- Location in Timiș County
- Vălcani Location in Romania
- Coordinates: 46°1′N 20°24′E﻿ / ﻿46.017°N 20.400°E
- Country: Romania
- County: Timiș

Government
- • Mayor (2008–): Dragoș-Ioan Buicu (Ind.)
- Area: 62.43 km^{2} (24.10 sq mi)
- Population (2021-12-01): 1,225
- • Density: 19.62/km^{2} (50.82/sq mi)
- Time zone: EET/EEST (UTC+2/+3)
- Postal code: 307153
- Vehicle reg.: TM
- Website: www.valcani.ro

= Vălcani =

Vălcani (often spelled Valcani; Valkány; Walkan; Валкањ) is a commune in Timiș County, Romania. It is composed of a single village, Vălcani.

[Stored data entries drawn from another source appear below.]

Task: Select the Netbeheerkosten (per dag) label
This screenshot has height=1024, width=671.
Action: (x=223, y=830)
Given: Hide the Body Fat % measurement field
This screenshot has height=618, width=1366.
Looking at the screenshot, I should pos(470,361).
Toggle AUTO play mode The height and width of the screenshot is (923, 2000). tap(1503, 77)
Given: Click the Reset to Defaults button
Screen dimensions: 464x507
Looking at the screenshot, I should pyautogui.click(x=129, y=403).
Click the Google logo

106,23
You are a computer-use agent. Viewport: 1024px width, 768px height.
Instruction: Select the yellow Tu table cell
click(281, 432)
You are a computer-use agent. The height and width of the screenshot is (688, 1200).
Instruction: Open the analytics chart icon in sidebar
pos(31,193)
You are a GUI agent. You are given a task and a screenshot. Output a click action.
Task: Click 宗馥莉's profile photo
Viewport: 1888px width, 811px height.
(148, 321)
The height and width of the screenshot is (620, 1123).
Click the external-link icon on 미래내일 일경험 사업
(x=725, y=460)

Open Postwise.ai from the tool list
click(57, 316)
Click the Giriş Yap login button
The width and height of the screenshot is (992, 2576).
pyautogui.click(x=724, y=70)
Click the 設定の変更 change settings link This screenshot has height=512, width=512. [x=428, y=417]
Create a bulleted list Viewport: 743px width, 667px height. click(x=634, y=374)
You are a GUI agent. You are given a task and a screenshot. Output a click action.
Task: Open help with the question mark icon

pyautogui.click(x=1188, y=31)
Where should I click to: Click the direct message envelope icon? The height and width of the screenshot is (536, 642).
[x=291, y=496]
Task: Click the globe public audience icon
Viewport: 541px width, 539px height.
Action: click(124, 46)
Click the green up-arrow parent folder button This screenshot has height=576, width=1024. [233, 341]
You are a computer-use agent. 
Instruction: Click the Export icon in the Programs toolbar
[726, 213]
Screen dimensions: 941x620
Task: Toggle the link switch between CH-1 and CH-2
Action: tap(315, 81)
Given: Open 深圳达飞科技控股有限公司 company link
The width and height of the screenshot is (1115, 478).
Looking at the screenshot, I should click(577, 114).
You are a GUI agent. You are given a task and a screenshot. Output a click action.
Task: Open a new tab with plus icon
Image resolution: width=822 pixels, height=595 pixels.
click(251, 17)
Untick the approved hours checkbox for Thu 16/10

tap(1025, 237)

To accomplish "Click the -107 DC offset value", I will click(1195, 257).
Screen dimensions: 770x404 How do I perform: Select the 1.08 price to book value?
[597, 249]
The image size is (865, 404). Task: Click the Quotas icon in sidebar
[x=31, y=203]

An independent commune from 1877 to 1968, it was a village of Dudeștii Vechi commune from that year until 2005, when it again became independent.
== Geography ==
Vălcani is located in the west of Timiș County, in the Aranca Plain, on the border with Serbia. It is comprised between Dudeștii Vechi commune in the east and north and Teremia Mare commune in the south. It is located 82 km from Timișoara and about 20 km from Sânnicolau Mare, the nearest town.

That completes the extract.